Yukarıda da sözünü ettiğimiz gibi GYF’ler “şirket”
olmadıklarından “kural olarak” tüzel kişilikleri de yoktur. Bunun iki
istisnası, GYF adına gayrimenkullerin “tapuda tescili” ve “vergi
mükellefiyeti”dir. Yani GYF adına tapuda gayrimenkul tescili yapılırken ve
vergi mükellefiyeti açılırken GYF’ler “tüzel kişi” olarak dikkate alınırlar.

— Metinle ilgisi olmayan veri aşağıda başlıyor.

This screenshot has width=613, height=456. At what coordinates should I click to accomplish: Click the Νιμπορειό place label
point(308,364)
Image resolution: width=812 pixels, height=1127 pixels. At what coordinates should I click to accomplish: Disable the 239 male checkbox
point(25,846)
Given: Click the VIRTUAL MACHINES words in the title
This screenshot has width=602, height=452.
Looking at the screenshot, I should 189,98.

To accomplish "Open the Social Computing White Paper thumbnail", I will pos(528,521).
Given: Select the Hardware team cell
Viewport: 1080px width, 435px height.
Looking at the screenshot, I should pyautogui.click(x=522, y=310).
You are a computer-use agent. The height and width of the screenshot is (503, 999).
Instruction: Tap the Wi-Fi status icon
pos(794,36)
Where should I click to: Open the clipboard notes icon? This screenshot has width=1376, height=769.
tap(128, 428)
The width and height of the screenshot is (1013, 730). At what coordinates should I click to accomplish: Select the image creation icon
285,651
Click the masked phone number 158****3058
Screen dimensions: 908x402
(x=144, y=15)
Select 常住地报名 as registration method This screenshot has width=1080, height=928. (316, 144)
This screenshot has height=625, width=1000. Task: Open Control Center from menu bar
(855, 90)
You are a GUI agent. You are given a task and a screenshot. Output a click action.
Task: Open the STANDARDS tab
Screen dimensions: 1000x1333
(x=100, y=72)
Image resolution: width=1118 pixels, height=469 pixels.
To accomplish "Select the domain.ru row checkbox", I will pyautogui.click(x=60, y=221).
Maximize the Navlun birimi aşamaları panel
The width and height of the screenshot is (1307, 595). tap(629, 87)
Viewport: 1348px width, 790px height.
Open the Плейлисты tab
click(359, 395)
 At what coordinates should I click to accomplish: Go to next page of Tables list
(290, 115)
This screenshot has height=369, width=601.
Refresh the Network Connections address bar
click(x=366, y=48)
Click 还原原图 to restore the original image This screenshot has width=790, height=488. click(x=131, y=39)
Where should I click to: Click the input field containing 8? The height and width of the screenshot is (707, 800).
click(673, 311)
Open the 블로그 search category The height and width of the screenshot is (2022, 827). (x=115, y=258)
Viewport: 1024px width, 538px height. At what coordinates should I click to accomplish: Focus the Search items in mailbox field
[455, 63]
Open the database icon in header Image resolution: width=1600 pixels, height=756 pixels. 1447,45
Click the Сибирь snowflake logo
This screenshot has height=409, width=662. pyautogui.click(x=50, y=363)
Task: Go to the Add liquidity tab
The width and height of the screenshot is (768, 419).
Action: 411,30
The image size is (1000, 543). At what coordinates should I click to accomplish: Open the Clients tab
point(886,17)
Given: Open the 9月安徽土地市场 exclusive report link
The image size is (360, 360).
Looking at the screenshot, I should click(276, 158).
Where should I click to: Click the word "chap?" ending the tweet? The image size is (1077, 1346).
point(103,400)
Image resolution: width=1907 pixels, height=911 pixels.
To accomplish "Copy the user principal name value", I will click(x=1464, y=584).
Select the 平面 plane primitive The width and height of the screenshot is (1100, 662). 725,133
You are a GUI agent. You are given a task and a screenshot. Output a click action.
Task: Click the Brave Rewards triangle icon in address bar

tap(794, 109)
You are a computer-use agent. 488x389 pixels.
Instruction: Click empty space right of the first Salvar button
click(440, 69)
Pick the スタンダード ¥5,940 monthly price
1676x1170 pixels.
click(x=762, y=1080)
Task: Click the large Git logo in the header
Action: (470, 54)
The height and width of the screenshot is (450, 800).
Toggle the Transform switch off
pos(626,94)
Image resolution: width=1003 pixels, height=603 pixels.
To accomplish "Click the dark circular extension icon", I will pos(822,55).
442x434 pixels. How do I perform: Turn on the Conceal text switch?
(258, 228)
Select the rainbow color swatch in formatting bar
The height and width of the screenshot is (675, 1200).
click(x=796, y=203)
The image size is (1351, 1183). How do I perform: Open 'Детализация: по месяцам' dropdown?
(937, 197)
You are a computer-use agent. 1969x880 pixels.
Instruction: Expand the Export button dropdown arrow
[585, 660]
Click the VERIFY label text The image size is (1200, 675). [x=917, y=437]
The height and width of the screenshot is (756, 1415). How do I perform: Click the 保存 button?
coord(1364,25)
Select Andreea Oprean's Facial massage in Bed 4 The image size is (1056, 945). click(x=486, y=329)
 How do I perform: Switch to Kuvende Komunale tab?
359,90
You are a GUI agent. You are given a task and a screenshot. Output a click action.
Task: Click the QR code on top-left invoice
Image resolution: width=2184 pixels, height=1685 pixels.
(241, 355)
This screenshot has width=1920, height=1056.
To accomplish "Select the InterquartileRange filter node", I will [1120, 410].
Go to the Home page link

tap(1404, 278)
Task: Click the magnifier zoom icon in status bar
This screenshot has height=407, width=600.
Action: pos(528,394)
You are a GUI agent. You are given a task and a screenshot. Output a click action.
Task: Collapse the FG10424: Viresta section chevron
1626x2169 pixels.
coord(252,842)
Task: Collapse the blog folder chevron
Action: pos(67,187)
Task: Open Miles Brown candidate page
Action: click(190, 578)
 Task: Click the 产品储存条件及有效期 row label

GYO’lar kendi gayrimenkul portföylerini kendileri yönetebilirken, yani bir
anlamda “portföy yönetim” faaliyetini kendileri yapabilirken, GYF’ler bir
malvarlığı olduğundan bir kurucu/yöneticiye ihtiyaç duyarlar. Bu sebeple
GYF’ler ancak SPK’dan lisans almış bir portföy ya da gayrimenkul portföy
yönetim şirketi tarafından kurulup yönetilebilirler. Aslında bu özellik yani,
“yatırım” platformu ile “yönetim” platformunun ayrılması uluslarararası pazarlarda
belli tipte yatırımcıların fonları tercih etmelerinin ana sebebidir. GYF’ler
bir “şirket” olmadıklarından mesela GYO’lar için kullandığımız “gayrimenkulleri
ayni sermaye koyma”,”- mevcut bir şirketi GYO’ya dönüştürme”,” bir şirket ile
birleşme” gibi alternatifleri kullanabilme olanağı yoktur. Başka bir ifade ile
GYF, ancak ve sadece, topladığı fonlarla bir gayrimenkulü “satın alabilir”.
Başka bir şirket ya da şahıs üzerindeki gayrimenkulün bir GYF’ye transfer
edilebilmesinin tek yolu bu gayrimenkulü GYF’ye satmaktır.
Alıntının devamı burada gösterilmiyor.